* DESCRIPTION OF THE TASK: What you give back from the listing below should be an exact copy of the lines from the one with "The image size is (798, 627)." down to the one with "The height and width of the screenshot is (425, 1080).", and it should contain no pictures.

* PROVIDED MATERIAL:
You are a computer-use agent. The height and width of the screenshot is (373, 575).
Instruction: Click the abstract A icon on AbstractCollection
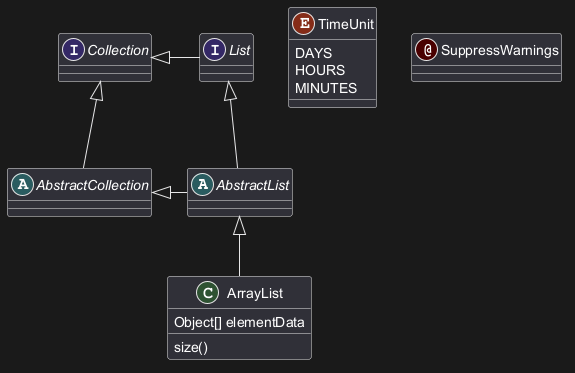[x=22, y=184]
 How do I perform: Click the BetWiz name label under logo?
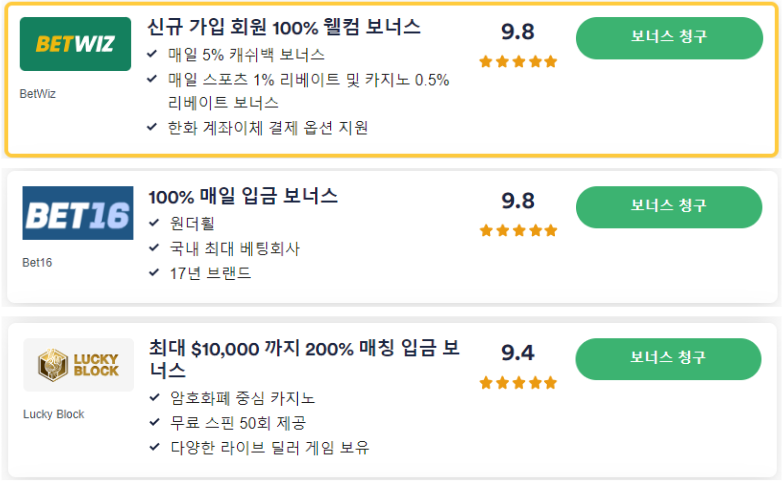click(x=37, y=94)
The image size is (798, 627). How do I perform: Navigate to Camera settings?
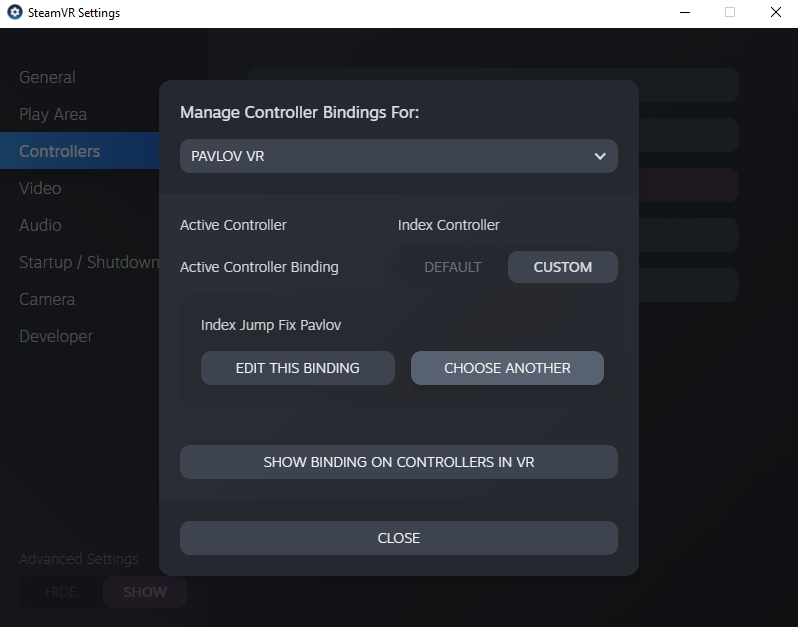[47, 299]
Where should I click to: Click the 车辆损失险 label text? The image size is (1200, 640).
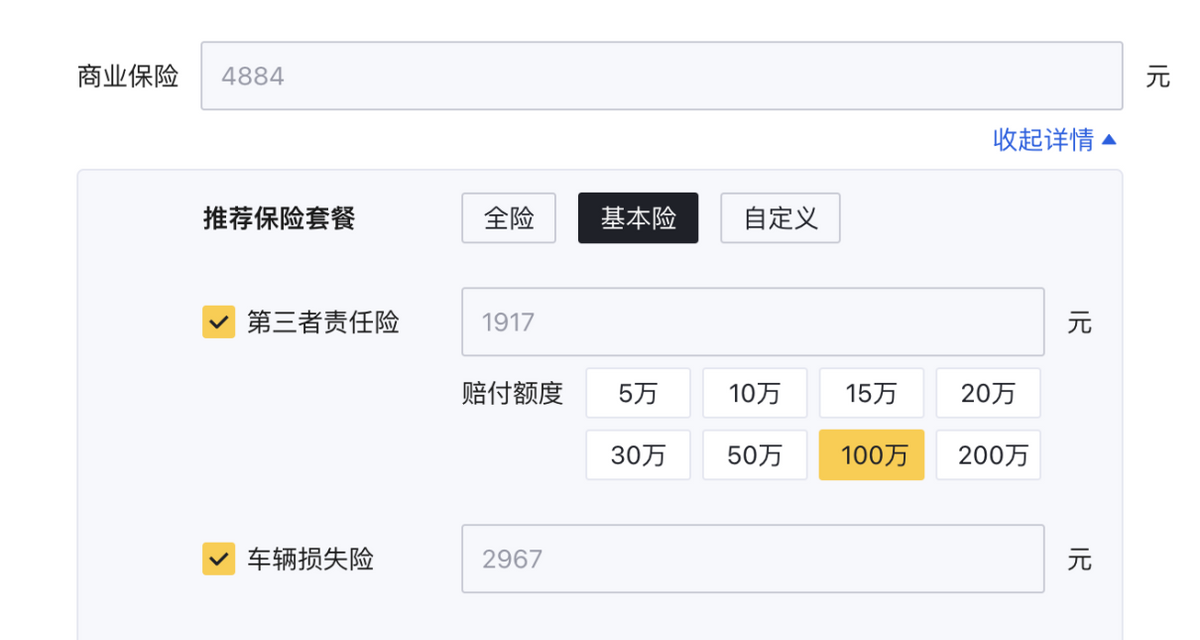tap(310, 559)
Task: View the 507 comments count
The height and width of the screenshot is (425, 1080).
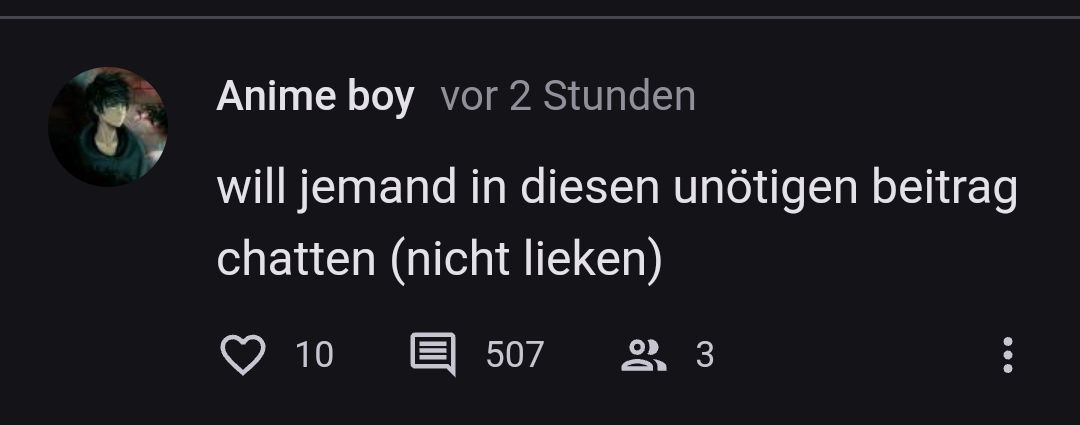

---

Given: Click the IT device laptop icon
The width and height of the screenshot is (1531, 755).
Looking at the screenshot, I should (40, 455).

...

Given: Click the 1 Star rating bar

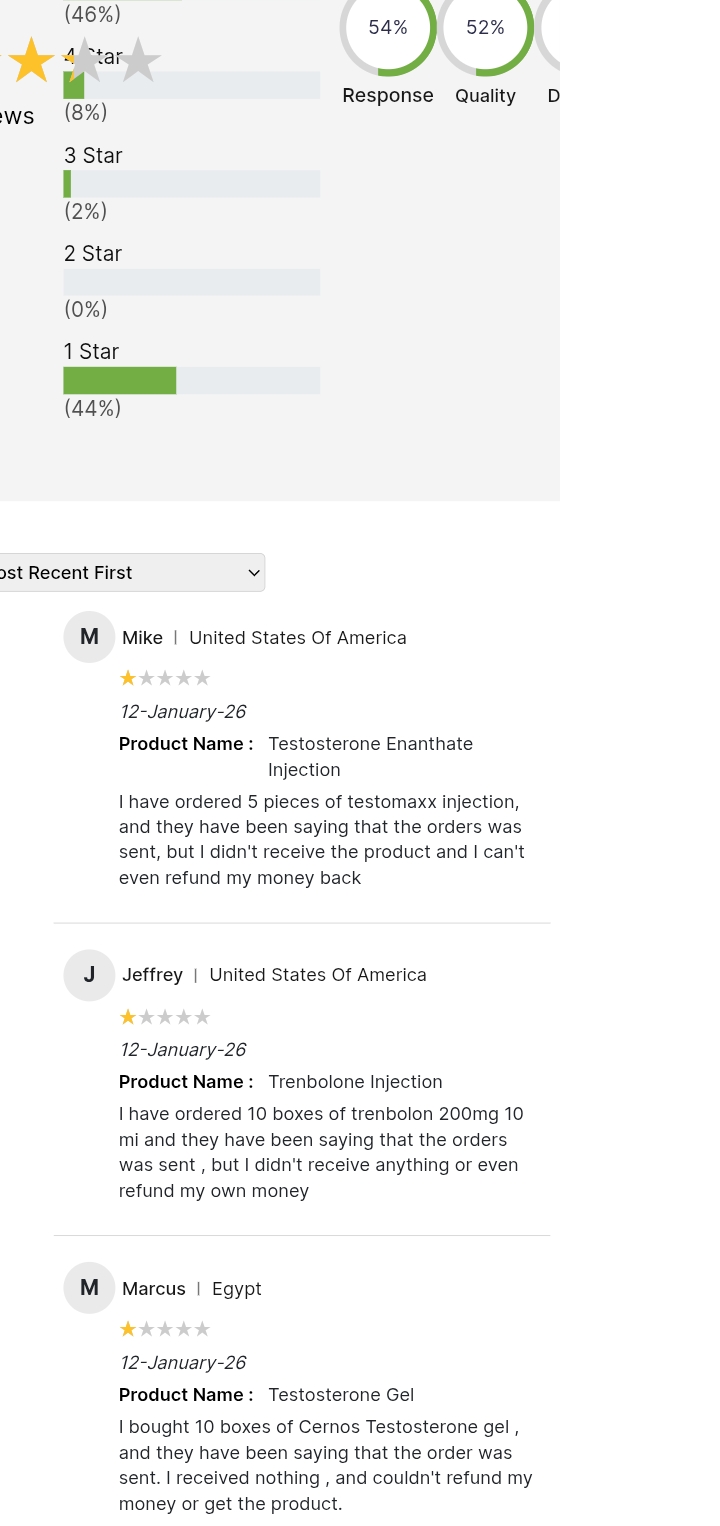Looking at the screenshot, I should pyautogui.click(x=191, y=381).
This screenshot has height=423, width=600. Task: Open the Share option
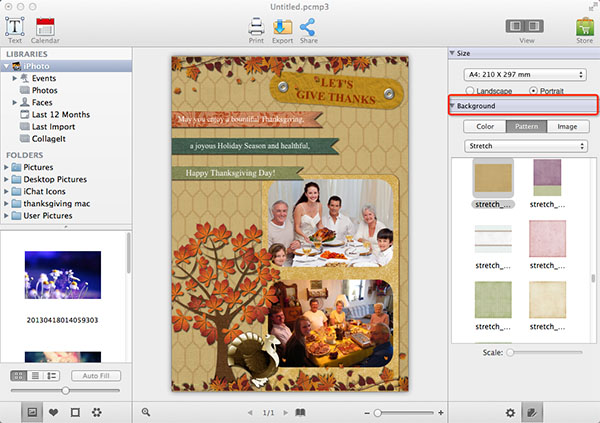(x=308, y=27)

* REPLY:
The image size is (798, 627). How do I perform: Navigate to Camera settings?
[47, 299]
Where should I click to: Click the 车辆损失险 label text? The image size is (1200, 640).
tap(310, 559)
Task: View the 507 comments count
The height and width of the screenshot is (425, 1080).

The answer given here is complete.